ひと昔(以上?)前、レコード鑑賞は、茶道にも通ずる儀式でさえあった。と書くとウソになるが、ともかく、LPレコードはA面の1曲目に針を置いてそこから聴いて、裏返して、B面の最期の曲を聞き終わるまで、正座して(しなくても良いけど)順番に聴くのが普通であった。だからこそ当時のディレクターは、多分曲順にまで構成をこだわって1枚のLPレコードを作っていたと思う。

CDの台頭により、これらの儀式は簡略化され、音楽鑑賞はより身近なモノとなった。たとえばアルバムの12曲の中で、好きな4曲だけ聴く、とかいうスタイルができるようになった。するとこの人は「ああ、オレこのアルバム好きだと思ったけど、実はその中の4曲だけだったんだ」、と思うようになる。

さらに、デジタルサウンドプレイヤーが普及し、ネットで1曲1曲ダウンロード購入が可能になった。今では、統計によってはダウンロード販売の方がメジャーになったと聞いている。そうなってしまうと、「あのヒトのこの曲と、このヒトのあの曲と・・」と、全て単品販売である。即ち、「曲順」は作る側ではなく、聞く側の権限(勝手)になってしまった。
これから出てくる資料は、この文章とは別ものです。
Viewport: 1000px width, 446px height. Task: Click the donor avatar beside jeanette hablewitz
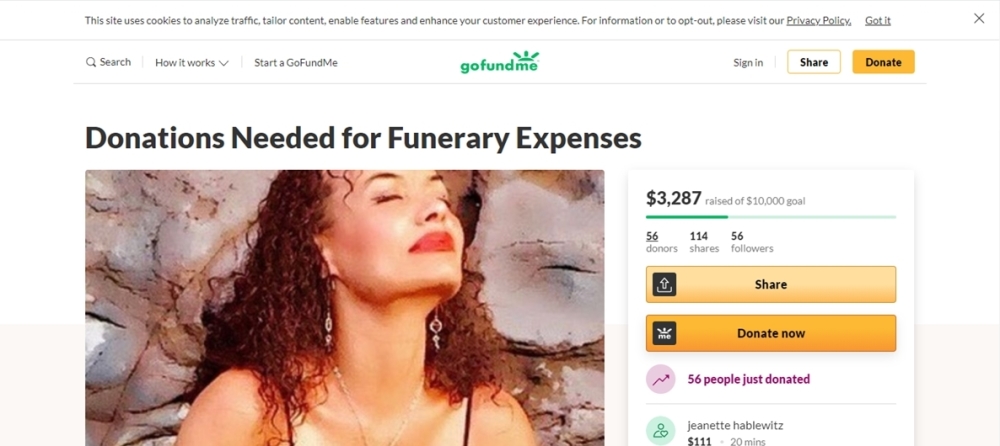[661, 431]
iPodとiTunesは、私の知る限りこれらのバラバラの楽曲達をマネージするための一つのシステムであり、それらのダウンロード、在庫管理、視聴・・・を、一つの流れとして構築し、「聴き方」、「スタイル」として定着したものである、と思う。(他社のプレイヤーが苦心しているのは、後発であること自体と、まずハードありきでこの「流れ」を軽視しているのが敗因ではないかと。。)

もちろん、iPodを始めとするデジタルサウンドプレイヤーが現在の音楽ツールの主流となっているのは、他の理由もあるわけであるが、この点で特にiPodは、「価格」でも「機能」でもない、新しい「価値」、あるいは新しい「スタイル」を提供した、というよりはむしろそれまでモヤモヤとしたものを「定着」させたのだと思っている。
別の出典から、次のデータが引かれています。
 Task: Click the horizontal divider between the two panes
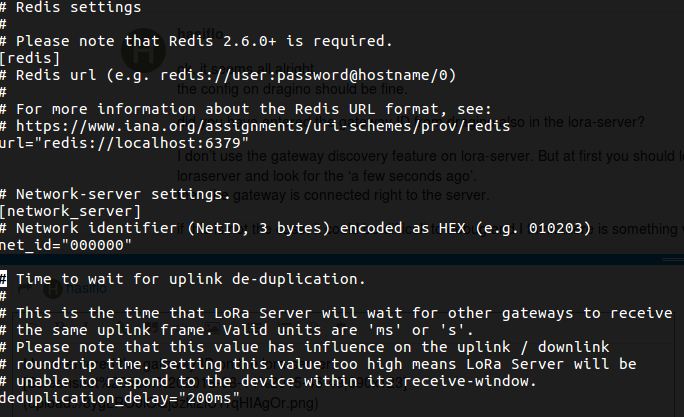342,259
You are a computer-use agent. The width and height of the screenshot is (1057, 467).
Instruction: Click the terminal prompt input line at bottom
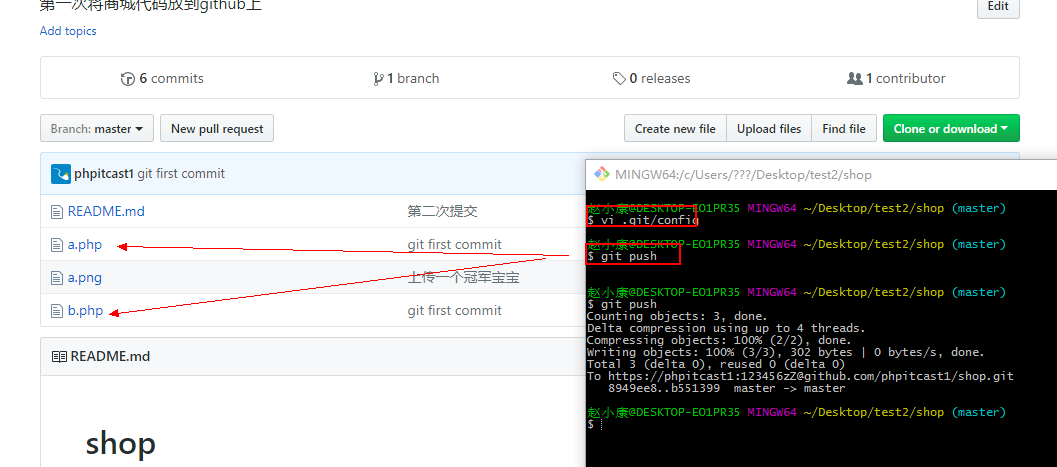pyautogui.click(x=700, y=425)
家具に戻って。安価で高デザインな輸入家具が氾濫する現在、生き残って行くには「価格」でも「機能」でもない、新しい「価値」を付加することを考える方が良いのではないかな、と。あるいは、思っても見なかった新しい生活スタイルを家具の方から提案するっていうのも良いと思う。

「ニッチ」と言ってしまえば何ともビジネスチックで味気ないが、日本人が日本で暮らしていて、ふと空いてたココロのすき間を埋めるものとか、日本人の感性でふっと受け入れられる新しいスタイルとか、そういうありそうでなかったものの提案、みたいなところに、小~中規模の家具作り屋さんの道があるような気がしてならない。
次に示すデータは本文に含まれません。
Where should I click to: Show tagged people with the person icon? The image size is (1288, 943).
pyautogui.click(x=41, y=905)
それがもしかしたら、「手づくり感」なのかもしれないし、「組み手」なのかもしれないし、「無垢板100%」なのかもしれないが、それ自体は現時点何がいけないのか圧倒的に成功しているとは思えない。でも、「圧倒的に成功する」というイメージ自体が、大量消費時代の尺度なのかも知れなくて、もっと隠れたところに成功事例は既にあるのかも知れませんね。

ワタシ自身はアマチュアの木工マニアであり、こんなことを考えるのはもちろん無意味です(笑)。
ただ、最近は、市販の家具のそっくりさん方向で作り込むのではなく、「我が家フィットな何か」を一つずつ入れていくことにしようか、そんなことをぼんやりと考えている次第。


はい。強引に終わらせました(笑)。